Farce to Force Book Review

My Going-in Position
I selected this book to help round-out my understanding of e-commerce, specifically to help generate some general principles to build e-commerce strategies from. I purchased this book from Amazon because the description seemed intriguing and the one customer review was very positive. My expectations for the material included finding indications of successful strategies with detailed case studies that could help me identify both the pitfalls and the recipes for success.
The Book
The title of this book implies that it spans the period of internet upstarts, inflated potential and prices, the market crash (Farce) to the point of solid business practices, effective strategies, and successful e-commerce business (Force). It does not. This book appears to have been written between 1996 and 2002. There are no examples of truly successful e-commerce/e-business strategies, because at the time of the writing there were few, if any in existence. None of the companies she looked at had a clear vision of the future, or of what long-run success would look like.
The author doesn’t discuss weblogs at all, includes little about the potential of chat, and doesn’t see the full potential of advertising as an income generator or as at targeted marketing tool. She assumes that big businesses will potentially shut-out small businesses on the web, and she focuses on many problems of the past that have now been reduced to small hurdles or less. Reading this book would be much more tolerable if the author had stuck to the facts and not injected so many false prophesies into her writing. An example that identifies both her key assumptions and touches on some of her other positions follows:

We have several more years to go before the Internet is organized
efficiently and technology is affordable and practical for e-commerce. And it
will be longer than that for buyers and consumers to reorient fully and
completely their traditional buying practices, psychology, and thinking to use
the Internet for their everyday needs. This is true for all countries,
especially the United States… Pg. 9


The portion of the book that is dedicated to strategic planning is the most interesting and relevant part of the book, but it offers more questions than answers, is fraught with generalities, and relies on a frustrating number of dated examples.
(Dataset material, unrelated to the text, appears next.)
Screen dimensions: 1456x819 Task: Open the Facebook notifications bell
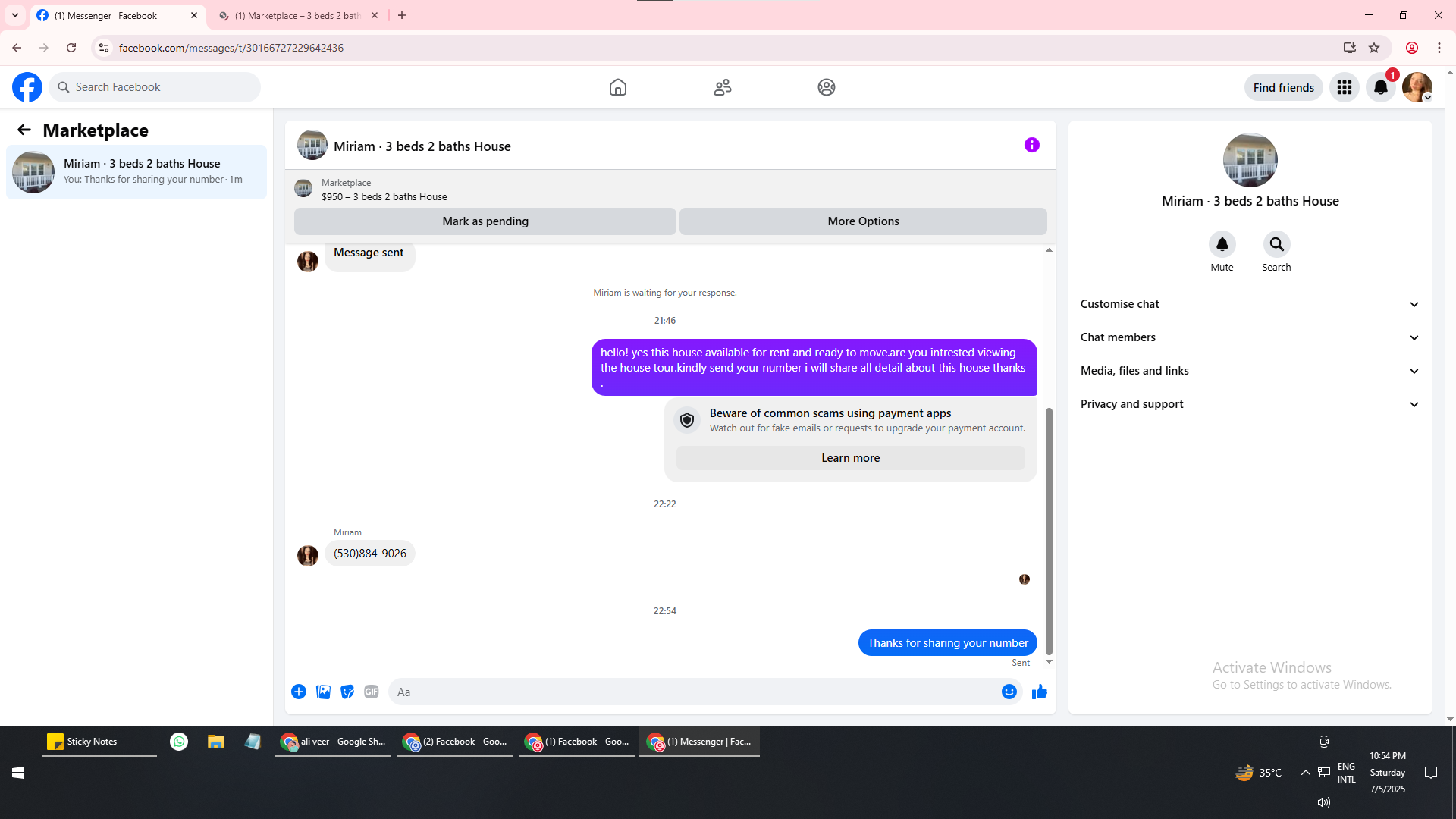tap(1380, 87)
Her guidelines for creating and implementing an e-commerce strategy tend to be general in nature as well, and identify common brick and mortar strategies that have been infused with some e-commerce-specific considerations. Overall, the strategy portion of the book is the best part, but still fails to deliver anything that is truly new or unique about e-commerce.
My Recommendation
This book was written during the early stages of internet maturity, and provides no significant lessons for the current marketplace. I have to question the motivation of both the author and the publisher who released this obviously outdated book in 2006, without so much as updated notes, references, or insights to make it relevant in the current marketplace.